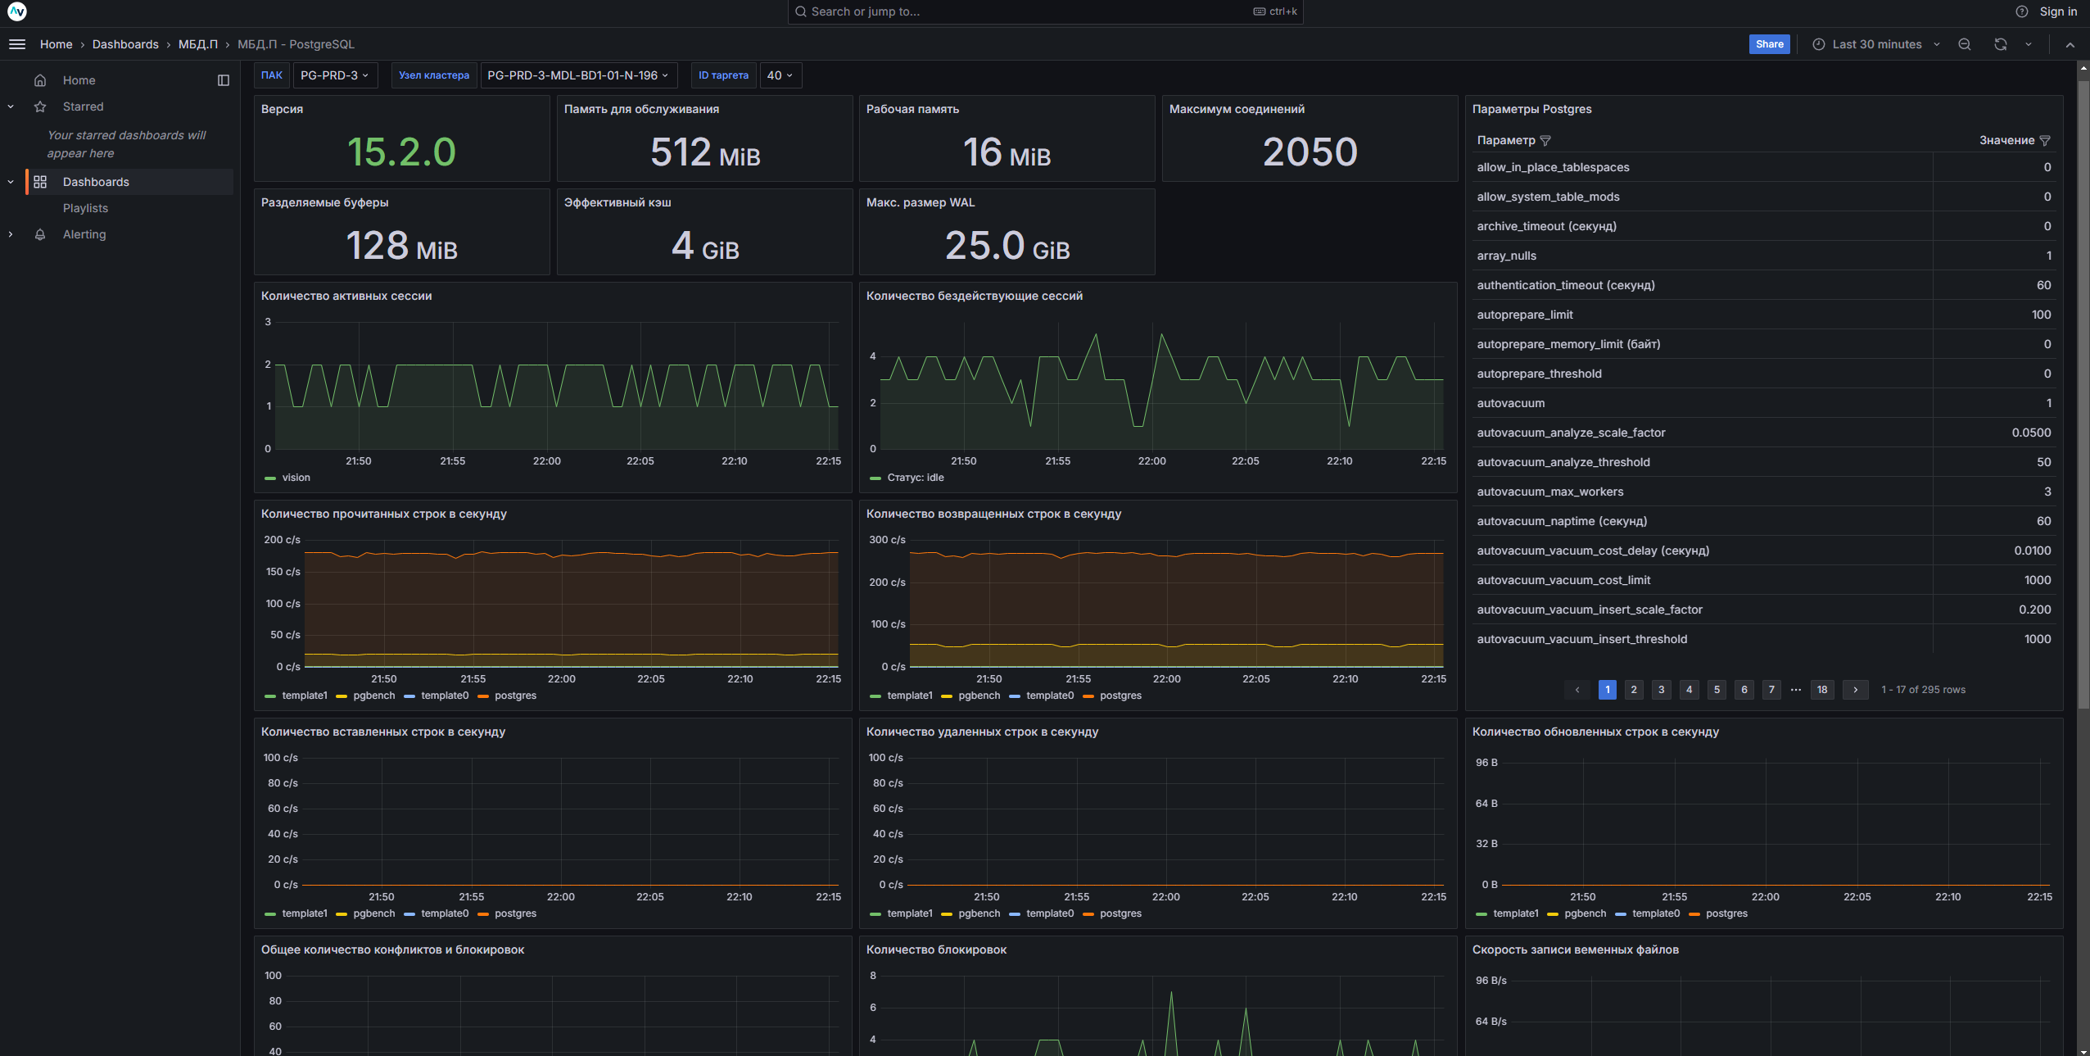Filter the Параметр column
Viewport: 2090px width, 1056px height.
[x=1545, y=141]
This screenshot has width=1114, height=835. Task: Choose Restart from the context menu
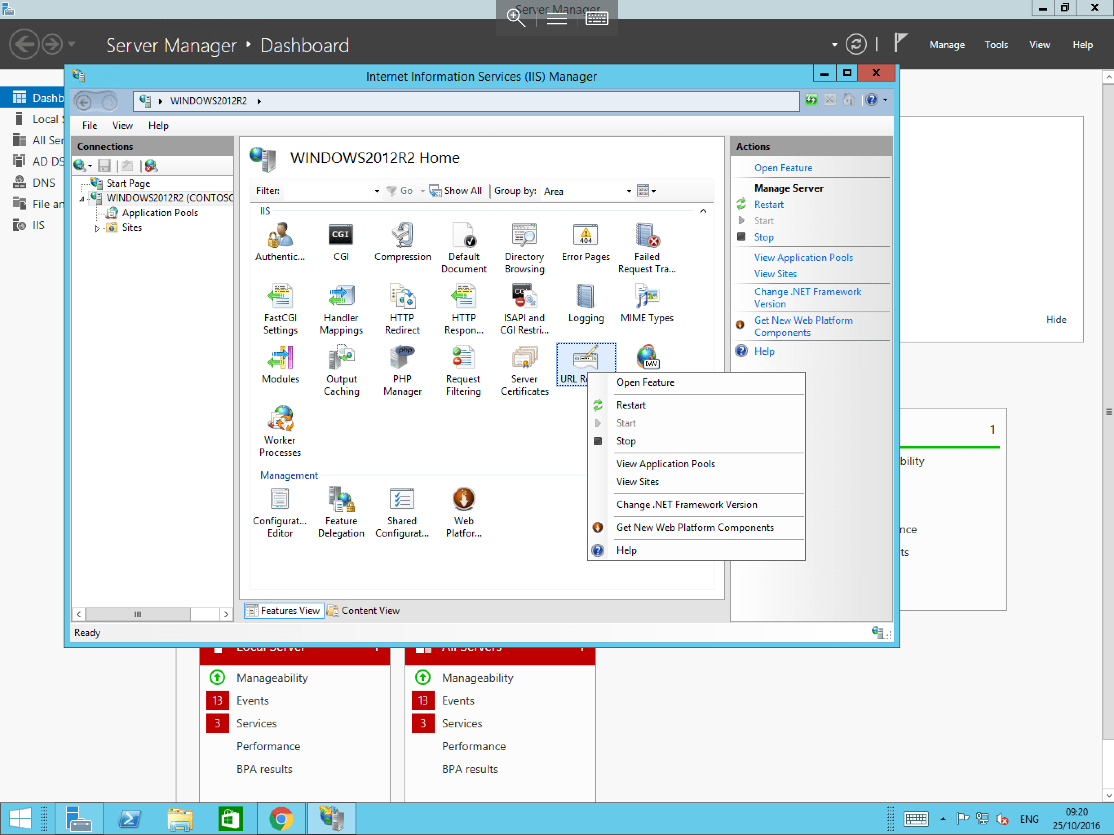point(631,405)
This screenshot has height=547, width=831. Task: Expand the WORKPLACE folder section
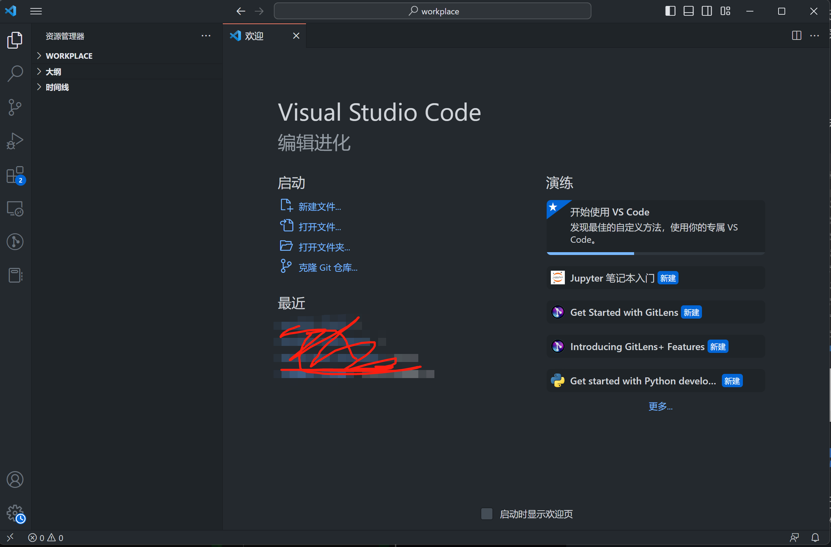point(69,56)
○ ○ ○
## WHAT TO DO
Skip all pictures. Copy exactly the lines from the one containing "This screenshot has width=1114, height=835." through the end of the records, both ends included.

## RESULT BELOW
This screenshot has width=1114, height=835. Task: Choose Restart from the context menu
point(631,405)
This screenshot has height=547, width=831. Task: Expand the WORKPLACE folder section
point(69,56)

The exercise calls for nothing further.